━━ Records supplied ━━

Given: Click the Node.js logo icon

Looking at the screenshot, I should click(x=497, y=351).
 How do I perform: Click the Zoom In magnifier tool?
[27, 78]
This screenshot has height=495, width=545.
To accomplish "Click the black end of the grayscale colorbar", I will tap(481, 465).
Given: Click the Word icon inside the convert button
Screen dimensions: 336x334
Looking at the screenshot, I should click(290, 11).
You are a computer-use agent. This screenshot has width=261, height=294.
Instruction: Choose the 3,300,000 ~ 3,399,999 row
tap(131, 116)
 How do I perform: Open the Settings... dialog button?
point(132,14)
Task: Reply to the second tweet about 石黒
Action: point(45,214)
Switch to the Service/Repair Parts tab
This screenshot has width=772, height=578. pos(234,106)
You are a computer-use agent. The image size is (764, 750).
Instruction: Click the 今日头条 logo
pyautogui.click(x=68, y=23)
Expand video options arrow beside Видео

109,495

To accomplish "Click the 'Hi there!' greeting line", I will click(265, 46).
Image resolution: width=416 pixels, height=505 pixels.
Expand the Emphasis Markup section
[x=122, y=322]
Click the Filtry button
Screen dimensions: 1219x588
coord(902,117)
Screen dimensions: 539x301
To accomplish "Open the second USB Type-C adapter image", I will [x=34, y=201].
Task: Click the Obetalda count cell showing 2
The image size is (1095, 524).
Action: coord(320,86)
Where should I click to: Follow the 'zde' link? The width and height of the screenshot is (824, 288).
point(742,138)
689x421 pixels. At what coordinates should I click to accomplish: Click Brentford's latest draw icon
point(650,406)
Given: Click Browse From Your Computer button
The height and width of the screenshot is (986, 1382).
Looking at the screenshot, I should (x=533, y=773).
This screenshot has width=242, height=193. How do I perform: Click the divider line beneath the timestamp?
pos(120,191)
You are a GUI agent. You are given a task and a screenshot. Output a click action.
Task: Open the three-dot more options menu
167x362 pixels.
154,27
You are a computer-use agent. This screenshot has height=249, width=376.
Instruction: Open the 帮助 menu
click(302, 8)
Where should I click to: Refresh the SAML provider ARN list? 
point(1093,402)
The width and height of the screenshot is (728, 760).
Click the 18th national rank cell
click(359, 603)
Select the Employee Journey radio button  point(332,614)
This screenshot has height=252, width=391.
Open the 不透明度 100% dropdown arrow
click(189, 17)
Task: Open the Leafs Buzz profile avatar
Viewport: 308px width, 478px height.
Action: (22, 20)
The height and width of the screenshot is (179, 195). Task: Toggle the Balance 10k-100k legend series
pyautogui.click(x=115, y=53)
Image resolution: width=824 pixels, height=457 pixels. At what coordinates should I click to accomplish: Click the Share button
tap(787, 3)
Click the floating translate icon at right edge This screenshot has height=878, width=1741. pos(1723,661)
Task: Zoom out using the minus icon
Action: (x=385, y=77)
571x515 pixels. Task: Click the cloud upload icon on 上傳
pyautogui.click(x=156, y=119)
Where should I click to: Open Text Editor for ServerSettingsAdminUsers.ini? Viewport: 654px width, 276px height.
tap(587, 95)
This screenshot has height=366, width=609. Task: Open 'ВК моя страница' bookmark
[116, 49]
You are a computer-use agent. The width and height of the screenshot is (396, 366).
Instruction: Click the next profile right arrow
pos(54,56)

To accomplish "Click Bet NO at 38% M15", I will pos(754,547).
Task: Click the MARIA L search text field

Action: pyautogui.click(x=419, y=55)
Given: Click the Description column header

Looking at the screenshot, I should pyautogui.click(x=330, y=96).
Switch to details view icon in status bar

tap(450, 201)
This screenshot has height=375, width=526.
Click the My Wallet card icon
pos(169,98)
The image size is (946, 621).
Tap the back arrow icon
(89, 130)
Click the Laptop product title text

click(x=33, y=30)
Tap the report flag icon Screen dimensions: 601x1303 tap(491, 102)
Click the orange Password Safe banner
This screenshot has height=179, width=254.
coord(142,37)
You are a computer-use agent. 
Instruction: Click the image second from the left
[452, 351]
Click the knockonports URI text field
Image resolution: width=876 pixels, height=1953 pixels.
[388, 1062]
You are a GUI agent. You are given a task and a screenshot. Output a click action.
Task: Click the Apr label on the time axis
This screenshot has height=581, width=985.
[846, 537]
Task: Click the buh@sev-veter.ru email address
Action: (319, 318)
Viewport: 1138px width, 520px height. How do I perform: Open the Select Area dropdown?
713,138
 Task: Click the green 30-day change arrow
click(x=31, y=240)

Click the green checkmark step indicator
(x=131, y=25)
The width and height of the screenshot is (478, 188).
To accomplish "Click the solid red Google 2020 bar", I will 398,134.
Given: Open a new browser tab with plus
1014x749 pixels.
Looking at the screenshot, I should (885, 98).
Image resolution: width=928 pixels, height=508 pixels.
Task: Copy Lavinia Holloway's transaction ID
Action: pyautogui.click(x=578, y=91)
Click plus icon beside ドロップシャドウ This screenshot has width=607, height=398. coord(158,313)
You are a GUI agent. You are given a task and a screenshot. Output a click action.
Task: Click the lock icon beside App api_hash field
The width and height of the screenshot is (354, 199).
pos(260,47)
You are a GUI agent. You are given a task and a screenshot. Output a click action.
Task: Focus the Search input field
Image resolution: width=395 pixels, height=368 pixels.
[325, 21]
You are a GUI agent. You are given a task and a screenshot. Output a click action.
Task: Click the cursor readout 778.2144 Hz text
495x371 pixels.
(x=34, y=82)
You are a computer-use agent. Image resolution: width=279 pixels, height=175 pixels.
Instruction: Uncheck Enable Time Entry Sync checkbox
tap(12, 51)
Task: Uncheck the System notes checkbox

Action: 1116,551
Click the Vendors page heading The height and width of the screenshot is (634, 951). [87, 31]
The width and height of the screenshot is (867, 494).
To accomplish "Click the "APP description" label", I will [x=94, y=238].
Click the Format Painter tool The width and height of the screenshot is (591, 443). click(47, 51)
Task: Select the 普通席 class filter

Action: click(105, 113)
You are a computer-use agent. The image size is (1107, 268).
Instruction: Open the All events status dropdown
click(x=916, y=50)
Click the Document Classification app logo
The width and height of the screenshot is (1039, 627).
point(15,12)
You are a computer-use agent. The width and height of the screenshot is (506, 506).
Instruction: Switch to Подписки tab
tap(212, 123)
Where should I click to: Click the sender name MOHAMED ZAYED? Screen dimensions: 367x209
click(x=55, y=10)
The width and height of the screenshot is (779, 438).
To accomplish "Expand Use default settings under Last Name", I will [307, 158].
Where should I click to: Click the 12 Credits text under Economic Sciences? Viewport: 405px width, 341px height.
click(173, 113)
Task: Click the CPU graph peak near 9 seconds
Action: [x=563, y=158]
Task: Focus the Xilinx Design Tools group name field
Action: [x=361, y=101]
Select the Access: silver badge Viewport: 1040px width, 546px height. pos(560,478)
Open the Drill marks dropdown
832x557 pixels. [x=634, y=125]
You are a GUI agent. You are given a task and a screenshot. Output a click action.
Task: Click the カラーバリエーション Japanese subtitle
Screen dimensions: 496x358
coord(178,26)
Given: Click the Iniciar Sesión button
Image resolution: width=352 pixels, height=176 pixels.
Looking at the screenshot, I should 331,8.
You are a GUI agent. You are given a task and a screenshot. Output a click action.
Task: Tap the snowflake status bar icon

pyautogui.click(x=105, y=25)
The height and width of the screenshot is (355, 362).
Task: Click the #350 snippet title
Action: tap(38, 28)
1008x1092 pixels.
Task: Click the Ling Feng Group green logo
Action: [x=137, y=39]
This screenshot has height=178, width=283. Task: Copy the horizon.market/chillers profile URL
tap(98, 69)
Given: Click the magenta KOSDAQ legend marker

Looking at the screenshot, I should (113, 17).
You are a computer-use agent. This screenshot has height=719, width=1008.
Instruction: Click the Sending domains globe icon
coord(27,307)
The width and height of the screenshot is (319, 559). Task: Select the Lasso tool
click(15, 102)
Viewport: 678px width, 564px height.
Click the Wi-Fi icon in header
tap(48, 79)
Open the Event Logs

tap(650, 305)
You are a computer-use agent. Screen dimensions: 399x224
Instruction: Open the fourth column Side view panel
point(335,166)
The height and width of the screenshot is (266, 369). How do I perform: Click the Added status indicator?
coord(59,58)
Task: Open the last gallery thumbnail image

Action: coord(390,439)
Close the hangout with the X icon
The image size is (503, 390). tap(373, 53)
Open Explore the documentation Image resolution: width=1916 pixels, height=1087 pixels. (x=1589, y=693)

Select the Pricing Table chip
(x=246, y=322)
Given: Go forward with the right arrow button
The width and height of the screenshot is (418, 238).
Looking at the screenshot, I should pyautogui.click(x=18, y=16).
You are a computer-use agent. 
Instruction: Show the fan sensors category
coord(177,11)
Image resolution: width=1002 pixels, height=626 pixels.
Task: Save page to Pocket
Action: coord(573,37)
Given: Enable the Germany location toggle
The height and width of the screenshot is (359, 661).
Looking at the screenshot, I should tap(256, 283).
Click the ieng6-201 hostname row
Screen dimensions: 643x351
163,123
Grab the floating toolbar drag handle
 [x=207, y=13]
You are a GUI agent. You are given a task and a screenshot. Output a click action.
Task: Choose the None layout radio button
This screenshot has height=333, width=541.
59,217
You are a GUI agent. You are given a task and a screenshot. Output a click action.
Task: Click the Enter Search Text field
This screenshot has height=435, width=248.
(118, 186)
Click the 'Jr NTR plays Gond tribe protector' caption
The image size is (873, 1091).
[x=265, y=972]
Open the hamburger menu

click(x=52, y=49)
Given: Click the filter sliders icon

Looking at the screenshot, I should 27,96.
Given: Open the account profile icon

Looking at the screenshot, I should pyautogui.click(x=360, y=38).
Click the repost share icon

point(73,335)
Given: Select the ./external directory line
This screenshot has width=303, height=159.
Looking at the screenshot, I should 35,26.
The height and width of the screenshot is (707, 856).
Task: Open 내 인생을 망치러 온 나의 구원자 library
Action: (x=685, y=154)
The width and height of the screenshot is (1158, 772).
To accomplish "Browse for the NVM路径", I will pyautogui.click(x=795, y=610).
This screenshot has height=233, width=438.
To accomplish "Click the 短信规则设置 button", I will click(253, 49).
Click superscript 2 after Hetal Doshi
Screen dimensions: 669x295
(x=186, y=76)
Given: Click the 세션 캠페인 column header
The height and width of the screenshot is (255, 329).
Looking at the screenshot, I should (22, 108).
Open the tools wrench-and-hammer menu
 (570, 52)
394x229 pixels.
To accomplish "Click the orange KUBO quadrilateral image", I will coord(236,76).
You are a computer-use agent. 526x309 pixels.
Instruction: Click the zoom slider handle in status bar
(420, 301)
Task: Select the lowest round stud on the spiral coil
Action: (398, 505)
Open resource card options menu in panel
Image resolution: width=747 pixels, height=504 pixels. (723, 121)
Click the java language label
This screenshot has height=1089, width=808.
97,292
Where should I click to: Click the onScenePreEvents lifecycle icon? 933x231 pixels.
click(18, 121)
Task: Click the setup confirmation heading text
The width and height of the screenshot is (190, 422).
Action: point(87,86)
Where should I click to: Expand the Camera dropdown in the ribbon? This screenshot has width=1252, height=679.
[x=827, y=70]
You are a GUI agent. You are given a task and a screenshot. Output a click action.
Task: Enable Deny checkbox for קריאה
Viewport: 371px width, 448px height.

━━━

* _Work item_:
Starting at the line above that contains "Instruction: Show the fan sensors category", repeat each line exactly up to and including the line that contains "Task: Click the Enter Search Text field", and stop there.

* _Response to the exercise_:
Instruction: Show the fan sensors category
coord(177,11)
Image resolution: width=1002 pixels, height=626 pixels.
Task: Save page to Pocket
Action: coord(573,37)
Given: Enable the Germany location toggle
The height and width of the screenshot is (359, 661).
Looking at the screenshot, I should tap(256, 283).
Click the ieng6-201 hostname row
Screen dimensions: 643x351
163,123
Grab the floating toolbar drag handle
 [x=207, y=13]
You are a GUI agent. You are given a task and a screenshot. Output a click action.
Task: Choose the None layout radio button
This screenshot has height=333, width=541.
59,217
You are a GUI agent. You are given a task and a screenshot. Output a click action.
Task: Click the Enter Search Text field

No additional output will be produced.